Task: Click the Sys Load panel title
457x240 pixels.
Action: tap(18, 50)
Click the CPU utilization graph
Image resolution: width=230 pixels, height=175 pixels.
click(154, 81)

+ + + + +

Brief: Output the entire set of records exactly as shown.

Result of this task:
Task: Click the Sys Load panel title
457x240 pixels.
Action: tap(18, 50)
Click the CPU utilization graph
Image resolution: width=230 pixels, height=175 pixels.
click(154, 81)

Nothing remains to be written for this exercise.